Le groupe français, déjà fragilisé par la perte de trois sites stratégiques Somaïr, Cominak et Imouraren, l’un des plus vastes gisements mondiaux menace désormais de recourir à des poursuites pénales si le chargement venait à être saisi hors du Niger. En parallèle, Orano a engagé un deuxième arbitrage pour réclamer réparation pour la perte de son outil industriel.
La nationalisation, pierre angulaire du nouveau discours souverainiste
Le 14 novembre, Abdourahamane Tiani a officiellement dévoilé la plaque de nationalisation des mines d’Arlit, acte présenté comme « irréversible ». Devant les ouvriers, le chef de l’État militaire a dénoncé un demi-siècle d’exploitation « au bénéfice d’opérateurs extérieurs » et annoncé 50 milliards de FCFA pour remettre l’entreprise sur pied.
Ce virage s’inscrit dans une diplomatie tournée vers de nouveaux partenaires. Moscou a déjà manifesté son intérêt pour l’uranium nigérien, et plusieurs sources évoquent des échanges entre Niamey et Rosatom, le géant russe du nucléaire civil. Rien n’est confirmé, mais le message envoyé à Paris est clair : le Niger change d’orbite.
Un marché stratégique, une crise à fort impact géopolitique
Les enjeux économiques sont massifs : environ 1500 tonnes d’uranium seraient encore stockées à Arlit, valorisées à près de 270 millions de dollars selon les cours actuels. Pour l’un des sept principaux producteurs mondiaux, cet or gris constitue l’un des rares leviers financiers dans un contexte de sanctions, d’isolement et de chute des investissements étrangers.
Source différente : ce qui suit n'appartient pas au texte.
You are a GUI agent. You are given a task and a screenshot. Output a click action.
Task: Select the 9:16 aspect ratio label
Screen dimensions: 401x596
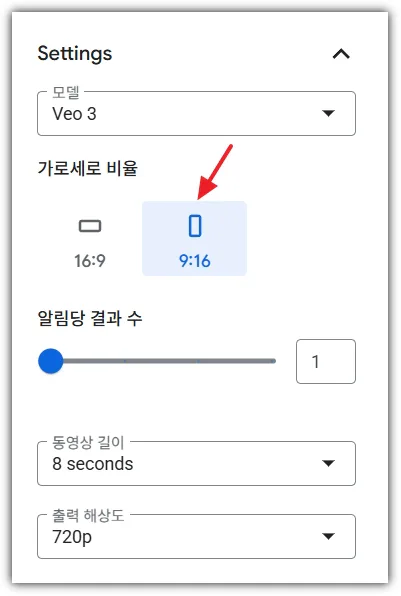195,261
Pour la France, la perte d’Arlit représente un double choc. D’une part, un manque à gagner industriel considérable après plus de cinquante ans d’investissement. D’autre part, un défi énergétique : jusqu’en 2023, le Niger assurait jusqu’à 15 % de l’approvisionnement français en uranium. Paris doit désormais intensifier ses achats au Kazakhstan, au Canada et en Mongolie pour alimenter son parc nucléaire, vital pour les 70 % de l’électricité française.
Un précédent inédit dans le droit international des investissements
Cette affaire pourrait devenir un cas d’école. Jamais un État africain n’avait défié aussi ouvertement une décision du CIRDI. Pour les experts en droit international, le risque est double :
– Saisies d’actifs nigériens à l’étranger,
– Effondrement de la confiance des investisseurs, déjà très prudents dans la région sahélienne.
Mais Niamey mise sur un discours souverainiste qui séduit largement une population exaspérée par les bénéfices limités des décennies d’exploitation minière. Reste à savoir si cette stratégie sera tenable : la gestion d’une infrastructure comme Somaïr exige une expertise technique lourde, des investissements massifs et des débouchés commerciaux dans un marché très régulé.
Un bras de fer qui pourrait inspirer d’autres États africains
En défiant ouvertement l’arbitrage international, le Niger pourrait ouvrir la voie à d’autres pays tentés de renégocier, voire de rompre, des accords miniers conclus après les indépendances. Cette crise dépasse ainsi le cas d’Arlit : elle questionne le rapport de force entre États africains, multinationales et institutions internationales.
Le prochain mouvement de Niamey ou la réaction de la communauté internationale pourrait bien façonner les relations minières en Afrique pour les décennies à venir.